Start of Block

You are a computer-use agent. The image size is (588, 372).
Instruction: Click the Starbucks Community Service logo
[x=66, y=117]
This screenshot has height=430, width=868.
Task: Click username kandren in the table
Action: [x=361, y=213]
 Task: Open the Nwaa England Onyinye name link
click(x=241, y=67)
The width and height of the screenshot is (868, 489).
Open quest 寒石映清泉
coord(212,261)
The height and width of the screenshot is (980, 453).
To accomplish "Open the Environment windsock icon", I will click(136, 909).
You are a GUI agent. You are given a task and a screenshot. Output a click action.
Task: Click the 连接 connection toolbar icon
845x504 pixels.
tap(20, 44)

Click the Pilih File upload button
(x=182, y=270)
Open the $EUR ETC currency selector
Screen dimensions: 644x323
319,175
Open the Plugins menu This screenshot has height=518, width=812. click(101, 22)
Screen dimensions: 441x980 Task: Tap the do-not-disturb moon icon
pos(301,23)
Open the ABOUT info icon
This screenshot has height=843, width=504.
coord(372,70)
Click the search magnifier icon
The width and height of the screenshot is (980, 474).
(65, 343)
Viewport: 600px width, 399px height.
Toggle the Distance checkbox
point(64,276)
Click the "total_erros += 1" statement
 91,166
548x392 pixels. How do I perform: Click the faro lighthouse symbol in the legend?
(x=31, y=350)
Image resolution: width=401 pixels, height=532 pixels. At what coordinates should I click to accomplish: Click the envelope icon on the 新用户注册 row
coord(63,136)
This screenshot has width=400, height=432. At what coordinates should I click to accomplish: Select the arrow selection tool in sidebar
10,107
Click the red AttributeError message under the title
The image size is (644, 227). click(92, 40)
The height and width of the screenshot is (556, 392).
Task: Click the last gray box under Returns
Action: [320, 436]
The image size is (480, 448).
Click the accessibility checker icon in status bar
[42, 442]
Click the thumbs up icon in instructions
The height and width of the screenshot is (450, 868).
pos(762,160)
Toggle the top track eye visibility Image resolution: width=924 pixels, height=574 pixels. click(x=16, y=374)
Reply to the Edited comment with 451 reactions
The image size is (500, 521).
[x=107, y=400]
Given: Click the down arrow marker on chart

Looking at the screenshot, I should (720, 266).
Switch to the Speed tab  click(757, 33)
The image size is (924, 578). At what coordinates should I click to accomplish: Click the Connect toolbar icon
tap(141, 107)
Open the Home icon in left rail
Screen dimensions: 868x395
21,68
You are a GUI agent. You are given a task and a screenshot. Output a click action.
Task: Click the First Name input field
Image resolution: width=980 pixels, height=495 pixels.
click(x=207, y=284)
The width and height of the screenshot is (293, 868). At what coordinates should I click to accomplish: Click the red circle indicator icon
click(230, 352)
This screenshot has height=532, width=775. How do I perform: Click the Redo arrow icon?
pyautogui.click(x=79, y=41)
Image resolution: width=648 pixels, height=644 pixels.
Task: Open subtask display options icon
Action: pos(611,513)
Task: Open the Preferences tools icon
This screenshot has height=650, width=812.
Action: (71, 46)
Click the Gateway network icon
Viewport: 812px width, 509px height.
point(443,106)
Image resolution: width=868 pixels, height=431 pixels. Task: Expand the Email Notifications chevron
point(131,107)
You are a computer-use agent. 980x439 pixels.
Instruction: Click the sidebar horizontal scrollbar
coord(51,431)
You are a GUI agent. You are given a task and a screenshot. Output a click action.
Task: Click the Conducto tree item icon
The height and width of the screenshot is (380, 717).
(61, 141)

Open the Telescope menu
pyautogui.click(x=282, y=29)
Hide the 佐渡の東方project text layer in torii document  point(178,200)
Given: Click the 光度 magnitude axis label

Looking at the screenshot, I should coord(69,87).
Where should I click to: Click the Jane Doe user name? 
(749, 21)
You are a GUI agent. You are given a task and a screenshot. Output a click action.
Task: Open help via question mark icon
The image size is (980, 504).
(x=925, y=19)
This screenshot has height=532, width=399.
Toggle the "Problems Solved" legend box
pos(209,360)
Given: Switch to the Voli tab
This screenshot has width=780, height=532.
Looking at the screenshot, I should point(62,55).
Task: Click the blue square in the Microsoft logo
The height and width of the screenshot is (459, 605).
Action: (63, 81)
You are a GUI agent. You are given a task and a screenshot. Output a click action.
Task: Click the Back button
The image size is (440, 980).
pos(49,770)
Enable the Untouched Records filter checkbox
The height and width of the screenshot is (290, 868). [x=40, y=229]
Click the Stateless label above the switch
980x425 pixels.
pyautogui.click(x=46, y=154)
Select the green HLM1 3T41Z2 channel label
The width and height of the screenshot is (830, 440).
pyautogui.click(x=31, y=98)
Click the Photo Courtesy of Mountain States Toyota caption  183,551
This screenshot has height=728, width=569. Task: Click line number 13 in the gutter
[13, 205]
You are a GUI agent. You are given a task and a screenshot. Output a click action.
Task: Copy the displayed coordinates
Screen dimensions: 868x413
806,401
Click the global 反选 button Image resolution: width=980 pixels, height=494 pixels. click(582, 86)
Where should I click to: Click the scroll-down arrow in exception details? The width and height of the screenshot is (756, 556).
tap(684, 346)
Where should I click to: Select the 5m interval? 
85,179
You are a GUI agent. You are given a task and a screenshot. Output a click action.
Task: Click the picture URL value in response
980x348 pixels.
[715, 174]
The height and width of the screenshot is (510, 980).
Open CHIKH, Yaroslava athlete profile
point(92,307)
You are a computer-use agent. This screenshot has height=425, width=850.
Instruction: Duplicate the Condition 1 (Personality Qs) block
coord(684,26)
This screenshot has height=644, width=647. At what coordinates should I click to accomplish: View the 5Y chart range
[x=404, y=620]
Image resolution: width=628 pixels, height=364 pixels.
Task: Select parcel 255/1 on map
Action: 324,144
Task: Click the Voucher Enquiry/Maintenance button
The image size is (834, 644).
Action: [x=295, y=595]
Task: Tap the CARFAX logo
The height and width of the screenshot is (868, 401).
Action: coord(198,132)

End of Block

About this task = Show me every line in the data above that includes "computer".

Answer to the exercise =
You are a computer-use agent. The image size is (588, 372).
You are a computer-use agent. 980x439 pixels.
You are a computer-use agent. This screenshot has height=425, width=850.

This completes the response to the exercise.